Which causes MW to complain (https://logstash.wikimedia.org/goto/64894c5953d862563733a4708e8f3da1):

 @timestamp	   	2019-11-25T10:00:36
t @version	   	1
t _id	   	AW6iAX06KWrIH1QR588P
t _index	   	logstash-mediawiki-2019.11.25
# _score	   	 - 
t _type	   	mediawiki
t channel	   	DBQuery
t db_name	   	 - 
t db_server	   	10.64.32.113
t db_user	   	wikiuser
t facility	   	user
t host	   	mw1338
t http_method	   	POST
t ip	   	10.64.32.50
t level	   	ERROR
t logsource	   	mw1338
t message	   	Timed out waiting for replication to reach 171970645-171970645-288070551,171978778-171978778-3298185533,171978924-171978924-759099546,180359242-180359242-170963125
t method	   	Wikimedia\Rdbms\DatabaseMysqlBase::masterPosWait
t mwversion	   	1.35.0-wmf.5
t normalized_message	   	Timed out waiting for replication to reach {raw_pos}
t phpversion	   	7.2.24-1+0~20191026.31+debian9~1.gbpbbacde+wmf1
t program	   	mediawiki
t raw_pos	   	[object] (Wikimedia\Rdbms\MySQLMasterPos: 171970645-171970645-288070551,171978778-171978778-3298185533,171978924-171978924-759099546,180359242-180359242-170963125)
t referrer	   	 - 
t reqId	   	6648b5800cd87944acdd8f7b
t server	   	jobrunner.discovery.wmnet
t severity	   	err
t shard	   	s8
t sql	   	SELECT MASTER_GTID_WAIT('171978924-171978924-759099546', 1)
t tags	   	input-kafka-rsyslog-udp-localhost, rsyslog-udp-localhost, kafka, es
t timeout	   	1
t timestamp	   	2019-11-25T10:00:36+00:00
t type	   	mediawiki
t url	   	/rpc/RunSingleJob.php
t wait_pos	   	171978924-171978924-759099546
t wiki	   	wikidatawiki

Event Timeline

This seems to be much the same thing as T235265: Slow query on SpecialMostLinked creating lag on wikidata slaves, BTW, just with a different special page.

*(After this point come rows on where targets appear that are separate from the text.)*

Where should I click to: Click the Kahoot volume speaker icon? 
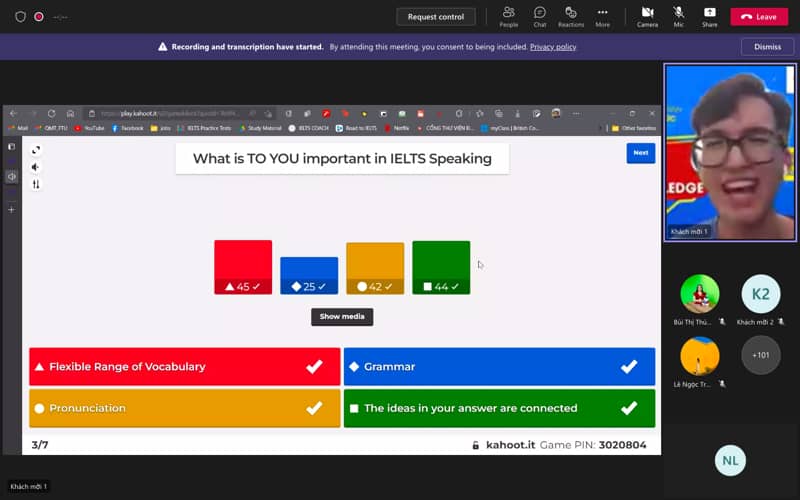coord(36,167)
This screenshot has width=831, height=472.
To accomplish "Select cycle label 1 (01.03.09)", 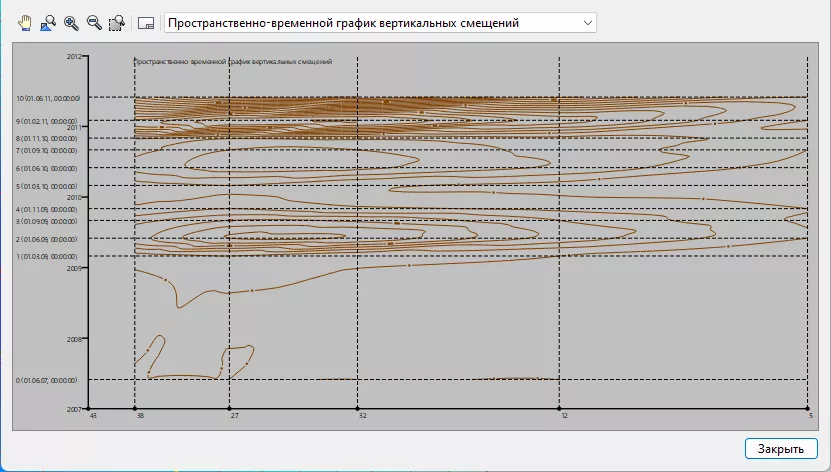I will pyautogui.click(x=47, y=257).
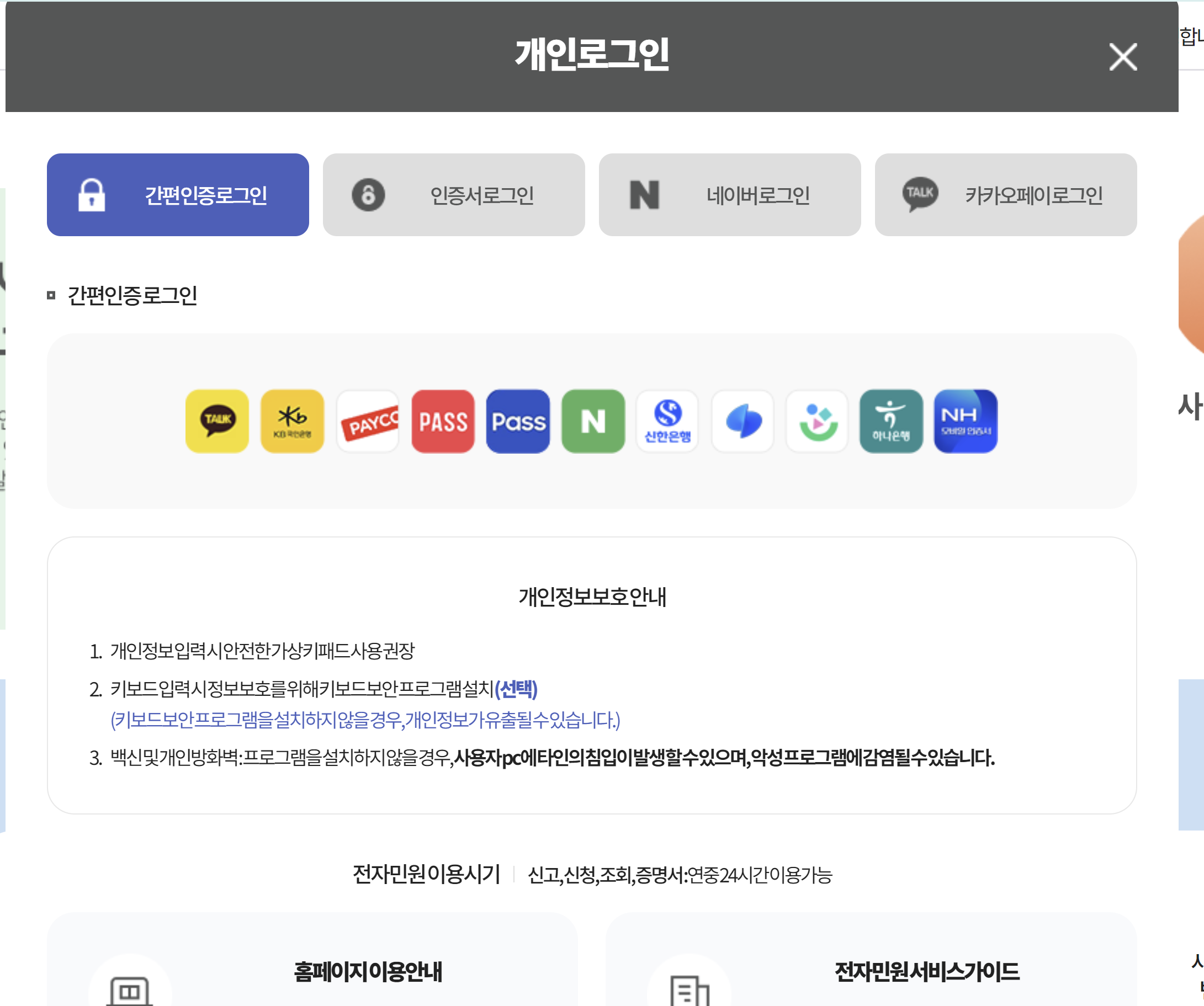Select the Hana Bank (하나은행) icon
Viewport: 1204px width, 1006px height.
tap(891, 421)
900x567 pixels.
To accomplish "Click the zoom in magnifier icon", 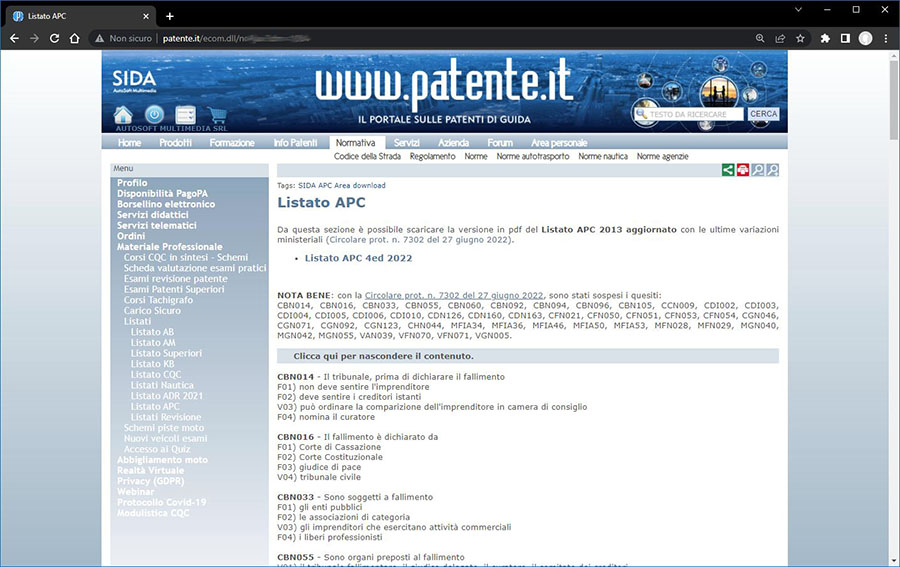I will [773, 170].
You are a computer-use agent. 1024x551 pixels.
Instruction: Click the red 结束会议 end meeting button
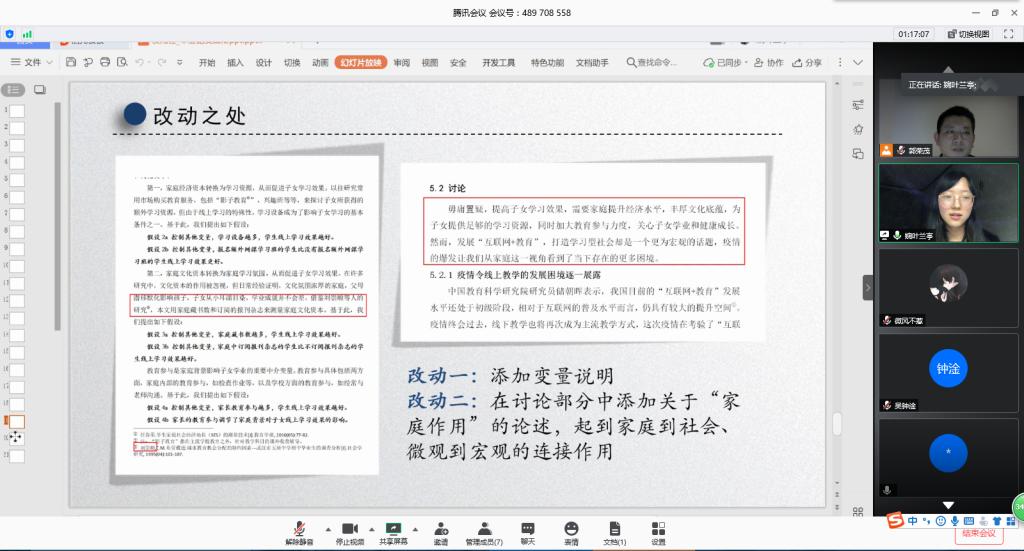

Change 553339 had a related patch set uploaded (by Ladsgroup; owner: Ladsgroup):
[operations/puppet@production] mediawiki: Disable mostrevisions for wikidata

https://gerrit.wikimedia.org/r/553339

Change 553339 merged by Marostegui:
[operations/puppet@production] mediawiki: Disable mostrevisions for wikidata

https://gerrit.wikimedia.org/r/553339

Addshore added a subscriber: Addshore.

We should probably turn this back at some point.
Probably once T208425 is done.

We should probably turn this back at some point.

Alternatively, does any more favorable day exist when to run this query?

I had to kill this query, as it was hitting db1087 hard again and make it lag

mysql (6).png (500×1 px, 57 KB)

Looks like the cron is still there:

# Puppet Name: cron-updatequerypages-mostrevisions-s8@18
0 1 11,25 * * /usr/local/bin/mwscriptwikiset updateSpecialPages.php s8.dblist --override --only=Mostrevisions > /var/log/mediawiki/updateSpecialPages/s8@18-MostRevisions.log 2>&1

Mentioned in SAL (#wikimedia-operations) [2020-03-11T10:59:46Z] <marostegui> Remove Mostrevisions from mwmaint1002 T239072

As spoken on IRC: I have removed it manually from mwmaint1002 and run puppet to check it doesn't get added back.